A Visit To Atlantic City
I remember many years ago getting up early to catch the bus to Atlantic City and get as a reward for taking the bus credits in the casinos. I walked the Boardwalk, spent my casino credits, and took the bus home. It was a way of marking an important life- changing event.
This 1980 film "Atlantic City" directed by Louis Malle predated my experience but I hadn't seen it. Burt Lancaster plays Lou Pascal, an aging and small-time gangster who becomes mixed up in a cocaine robbery. In the process, Lou become involved his young, ambitious apartment house neighbor, Sally Matthews (Susan Sarandon) whom he has been ogling at night through the window. Lou and Sally form an unlikely couple. The movie follows their brief relationship through crime, violence, and the possibility of redemption for both.
With an original screenplay by John Guare the film develops its story quickly and convincingly. Lancaster and Sarandon give outstanding performances for which they received Academy Award nominations. The members of the large supporting cast also offer fine performances. Guare's screenplay and Malle's direction also received Academy Award nominations, and the film itself was nominated for best picture. In 2003, "Atlantic City" was added to the National Film Registry maintained by the Library of Congress as being deemed "culturally, historically, or aesthetically significant".
The main character of the film is Atlantic City itself. Filmed on-site, "Atlantic City" shows the city on the cusp of a questionable revitalization and change of character with the then recent introduction of casino gambling. The wrecking ball becomes a symbol in this movie as old apartments along the Boardwalk are demolished to make way for casino. The movie takes the viewer through the shabby old neighborhoods of Atlantic City, along the Boardwalk, and through the casinos, corruption, and glitz. It is a visit to Atlantic City in time and as it is no more.

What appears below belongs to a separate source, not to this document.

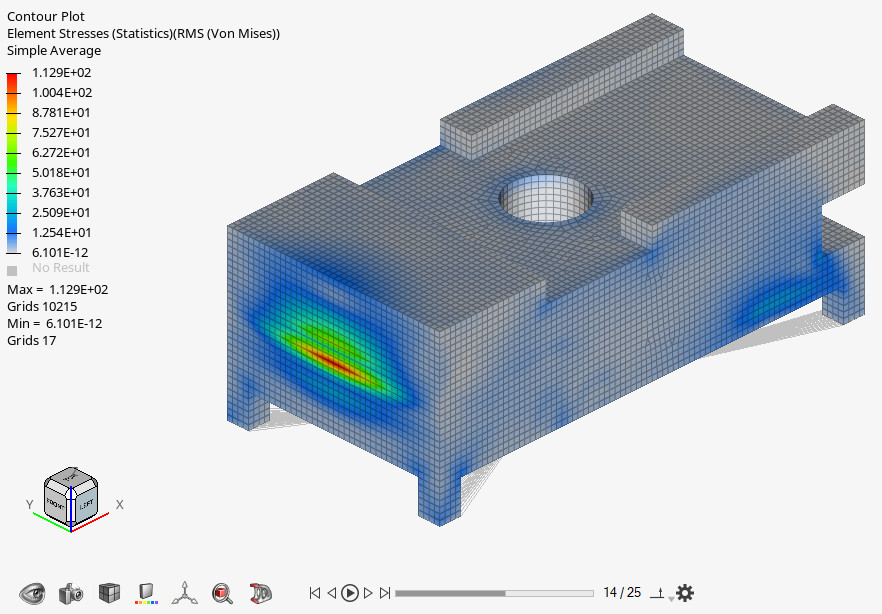Jump to first animation frame
The height and width of the screenshot is (614, 882).
[315, 593]
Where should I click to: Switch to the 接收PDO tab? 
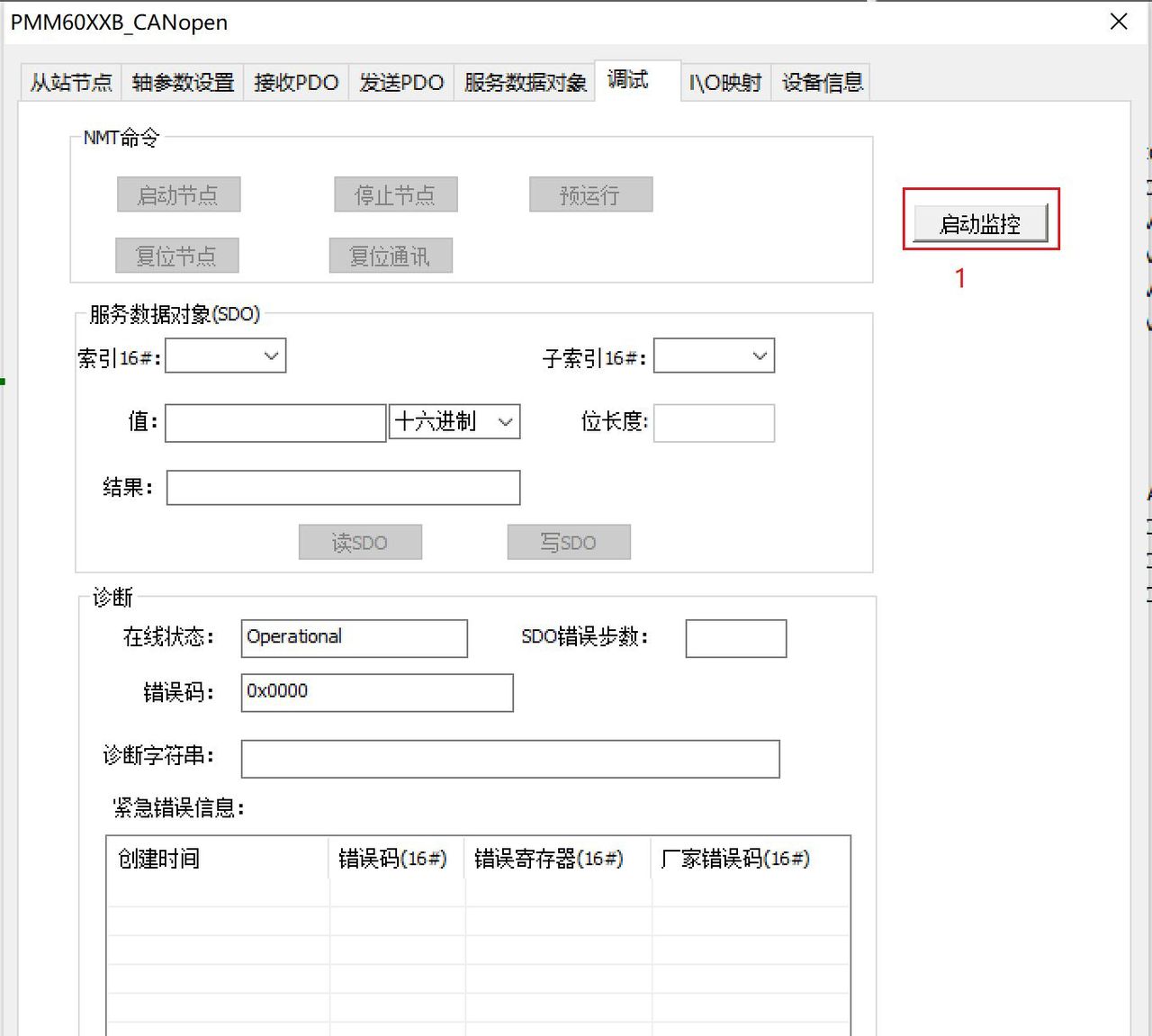pyautogui.click(x=296, y=81)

The film reminded me of my visit to the city as it was in the middle of its casino heyday. The film also reminded me of the possibility of change and of moving on in the search of a better life, as I was in the process of doing during my brief visit. . "You live too much in the past" Lou says at one point in the film to a friend who has fallen upon hard times. The aging Lou learns something in this film, as does his young, beautiful companion of a day, about the nature of moving forward and of beginning a new moment in one's life.